" The Rise Of No Religious Affiliation "
Rev. Peter E. Bauer
Back in 1987,my wife and I took a trip to Europe. I had come off of active duty with the Navy as a Chaplain: I wasn't working and so as a Christmas present we went to Paris and to Amsterdam.
Both cities were glorious with much to see and do. In Paris, we went to see the Louvre, Norte Dame, Versailles. We took the French National Train out to Chartres to see the magnificent Chartres Cathedral and to spend the day in the charming village.
In Amsterdam, we saw the RijksMuseum-the Museum Of The Netherlands , Anne Frank's House and the many churches. The interesting thing about the churches, however, is that religious services weren't being held.

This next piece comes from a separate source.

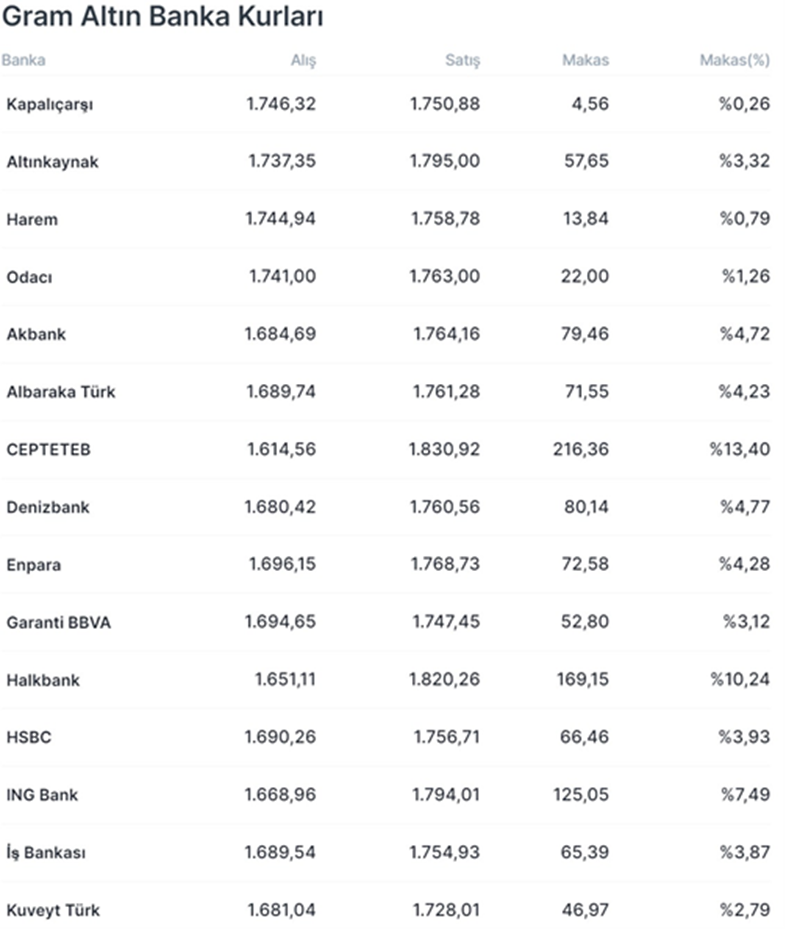Open the Halkbank gold rate row

coord(43,680)
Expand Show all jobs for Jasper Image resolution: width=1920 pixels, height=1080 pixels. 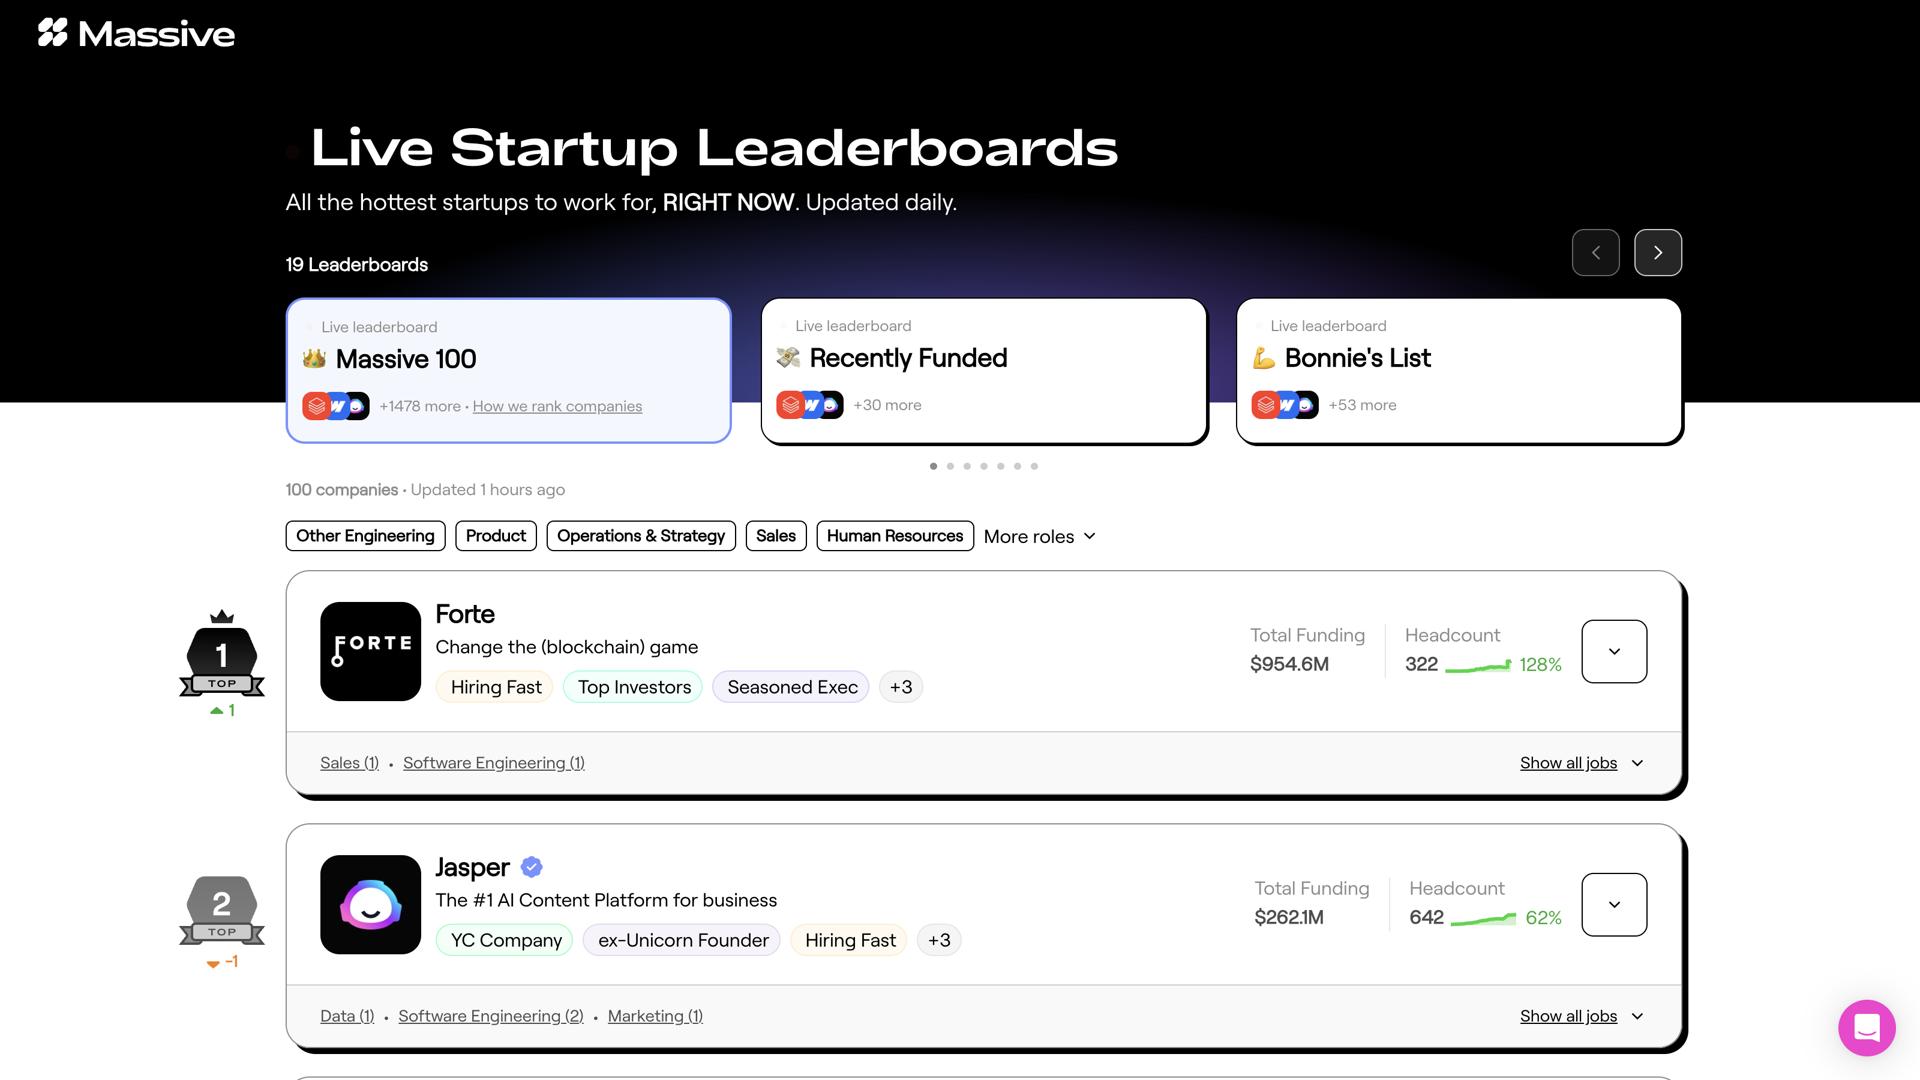(1580, 1016)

Instead, the churches were being utilized as concert halls for chamber orchestras.
Here in Europe, at that time, religious interest was declining, other pursuits and interests were ascending.

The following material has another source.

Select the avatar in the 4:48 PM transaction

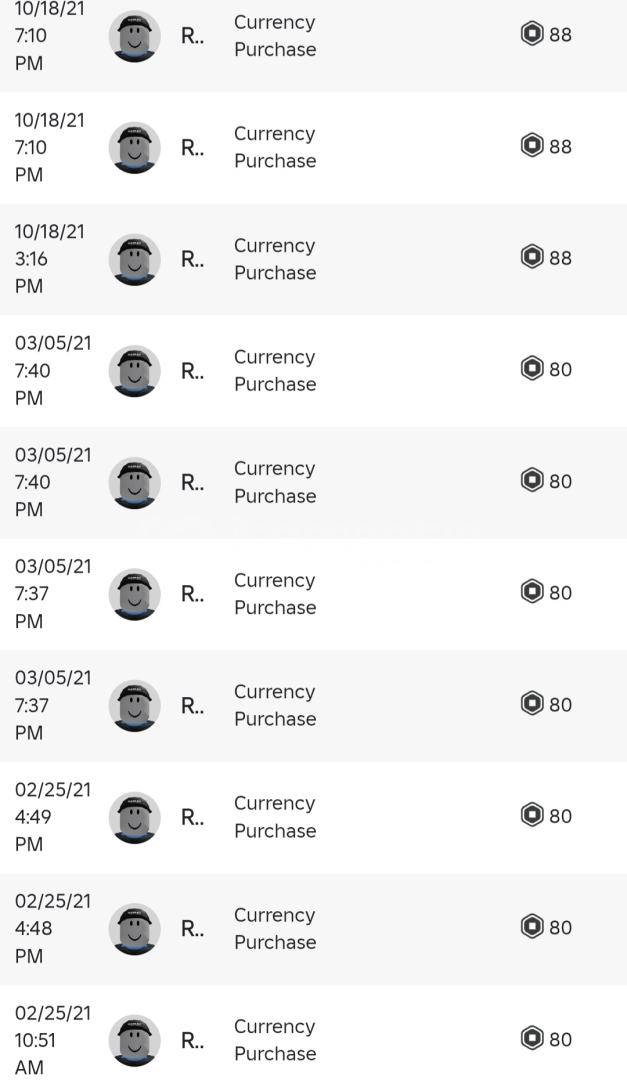click(134, 929)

Increasingly, today more churches are experiencing a decrease in Sunday attendance. What use to be considered a respectable attendance of 150 people at a worship service has now dwindled down to 30 on a given Sunday.

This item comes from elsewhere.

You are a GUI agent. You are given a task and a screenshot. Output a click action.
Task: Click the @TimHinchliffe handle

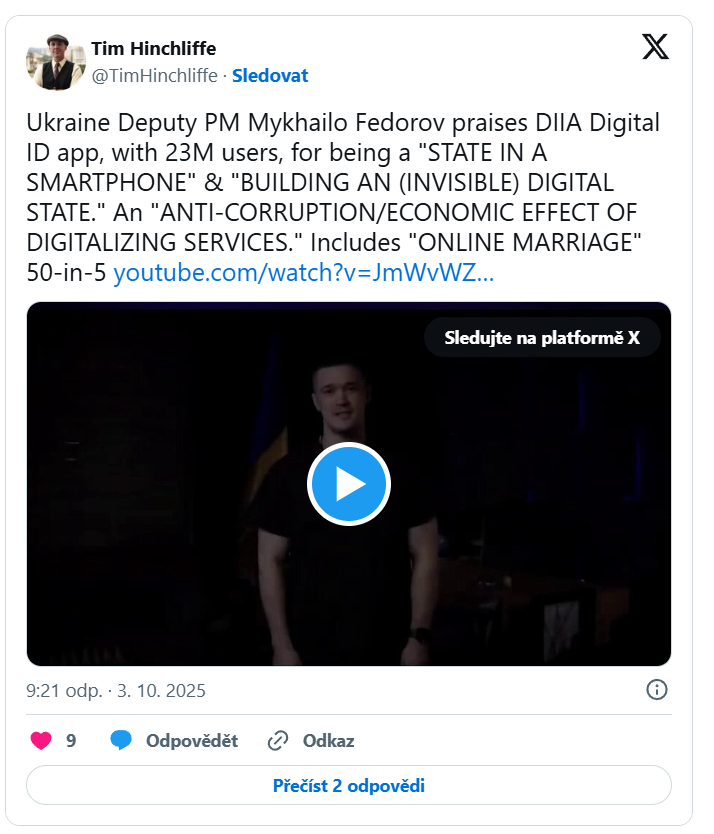(154, 76)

What is happening here ? Are golf or the Sunday television magazine and political shows drawing more attention ?
Do people want to sleep in rather than getting up, getting dressed and going to church ?
Does this speak maybe to the notion that traditional expressions of divine service ( i.e. 11:00 AM Sunday service ) are no longer relevant to the needs of people ?
Recently the PEWS Research Center released a study entitled " Millennials Increasingly Are Driving The Growth Of Nones " http://www.PewResearch.Org/Fact-Tank/2015/05/12/Millenials-increasingly-are-griving-gro.
The study revealed that 30 % of adult millennials ( Americans born between 1981 and 1996 ) are religiously unaffiliated. Far more Millennials say that they have no religious affiliation compared with those who identify as evangelical Protestants (21 % ), Catholics ( 16% ) or mainline Protestants ( 11% ).
The 35% of Millennials who do not identify with a religion is double that of unaffiliated Baby Boomers ( 17 % ) and more than three times that of the Silent Generation ( 11 % ).
At one time you could hear people say, " I'm a Episcopalian, a Presbyterian, a United Methodist or United Church Of Christ in describing their religious affiliation.
Now you don't hear a lot of this of this religious identification. Some people may tell you that they are more "spiritual " than they are religious. Then you will have people who will identify as attending the mega churches.
Mainline religious traditions, particularly Protestant traditions , are experiencing a period of retrenchment. More and more churches are being forced to merge in order to be sustainable. Some churches are seeking to break away from denominations due to differences in theology, doctrinal beliefs and the desire to control ownership of local church property.
Church denominations may need to look at these findings and ask themselves: Are the ways we are providing worship opportunities meeting the needs of those who are religiously unaffiliated ? Should we offer services on different days and times other than Sunday morning ? Should we offer our church facilities as hosting space for community organizations "i.e. food pantries, child care centers, health clinics, social assistance agencies, advocacy groups working for affordable housing or with Veterans " ?
Recent commentary has suggested that Millennials are open to experiencing meaningful worship with structure and tradition. They are not necessarily obsessed or wedded with church having to be "cool" or to having "a hipster Jesus unplugged format. "
Hopefully, new methods and directions will emerge to attract those who are religiously unaffiliated to begin attending church once again and to find meaning and sustenance in their spiritual journey.